O juiz Rodrigo Barbosa Sanches, da 1ª Vara de Ivinhema, negou o pedido de devolução de R$ 79 mil apreendidos na residência do prefeito Juliano Ferro durante operação do Gaeco. A decisão foi proferida após o gestor alegar que o dinheiro teria origem em atividades comerciais.
Na análise, o magistrado entendeu que não há comprovação suficiente sobre a origem lícita dos valores.
“Ausentes prova inequívoca da titularidade e da origem lícita dos valores, impõe-se o indeferimento do pedido”, destacou na decisão.

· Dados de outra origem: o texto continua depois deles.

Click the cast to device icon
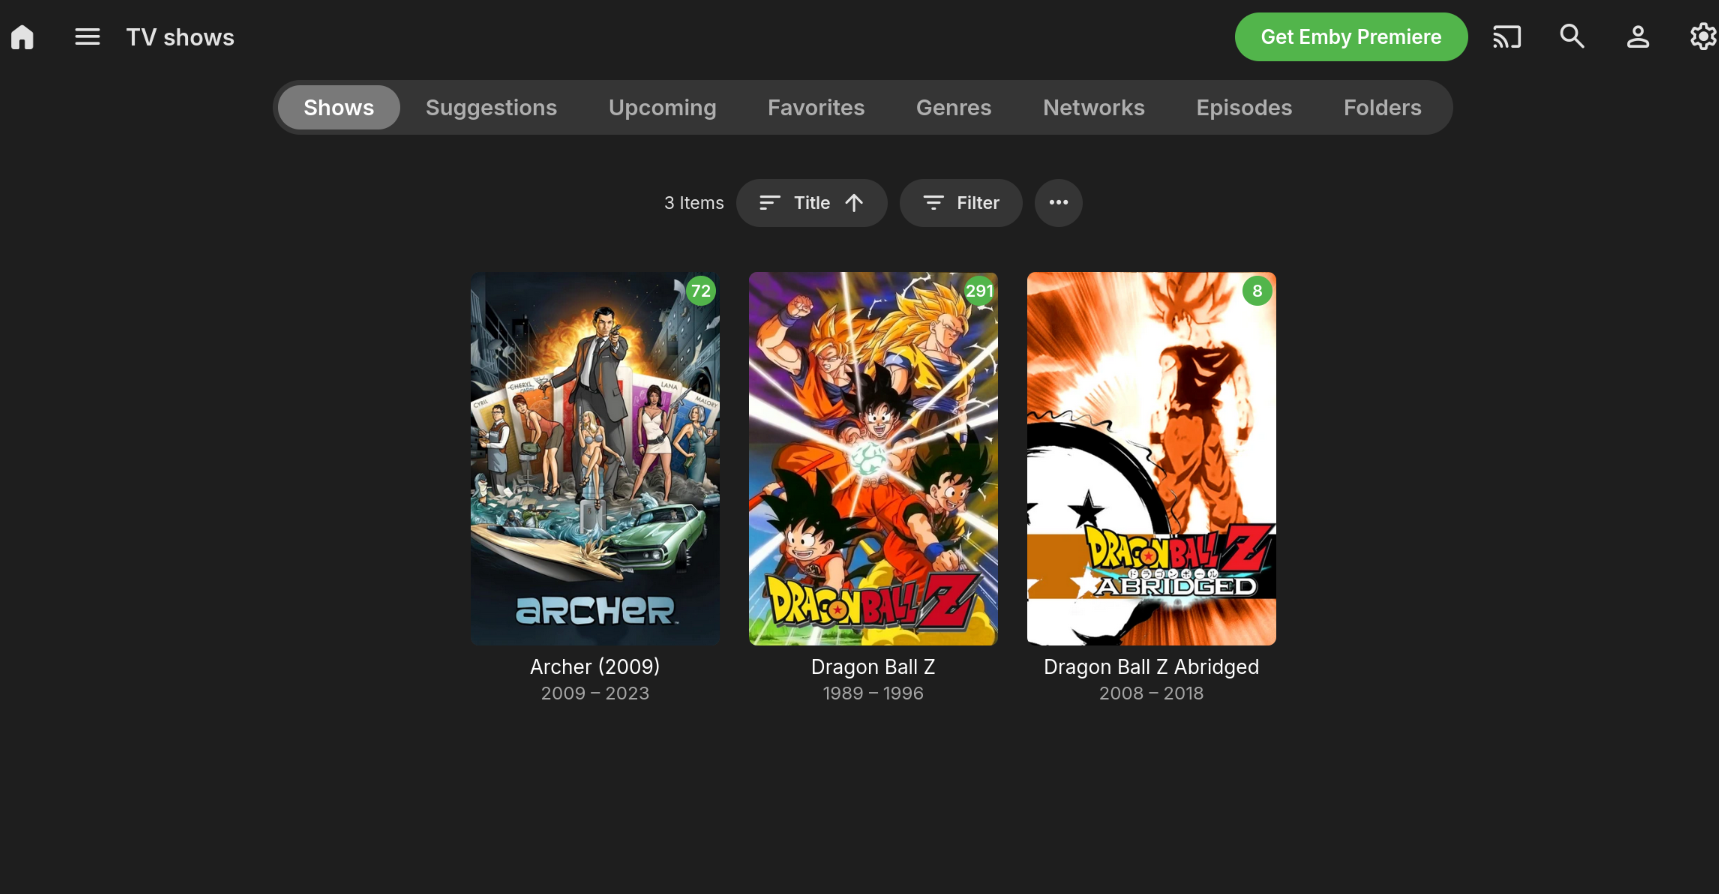 1507,37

Valores foram apreendidos em operação
A apreensão ocorreu em 2024, durante cumprimento de mandados na casa do prefeito. Segundo as investigações, foram recolhidos:
- R$ 79 mil em dinheiro
- 1 cédula de R$ 200
- 724 cédulas de R$ 100
- 128 cédulas de R$ 50
- 31 lâminas de cheque
Além do dinheiro, uma caminhonete de luxo também foi apreendida.
Investigação envolve veículo de luxo
De acordo com o Gaeco, a caminhonete teria sido transferida de forma irregular. O veículo, que teria ligação com o prefeito e um empresário local, foi posteriormente registrado em nome de dois policiais militares.
A investigação aponta que a transferência foi realizada com documentação falsificada. O registro ocorreu em 2023, no Detran de Maracaju, mesmo após a morte do proprietário original, ocorrida anos antes.
Operação cumpriu mandados
A ação do Gaeco cumpriu:
- 8 mandados de busca e apreensão domiciliar
- 1 mandado de apreensão de veículo
- Intimações com medidas cautelares
Caso segue em apuração
A negativa da Justiça mantém os valores sob custódia enquanto o processo segue em investigação. O caso apura possíveis irregularidades envolvendo patrimônio e documentação.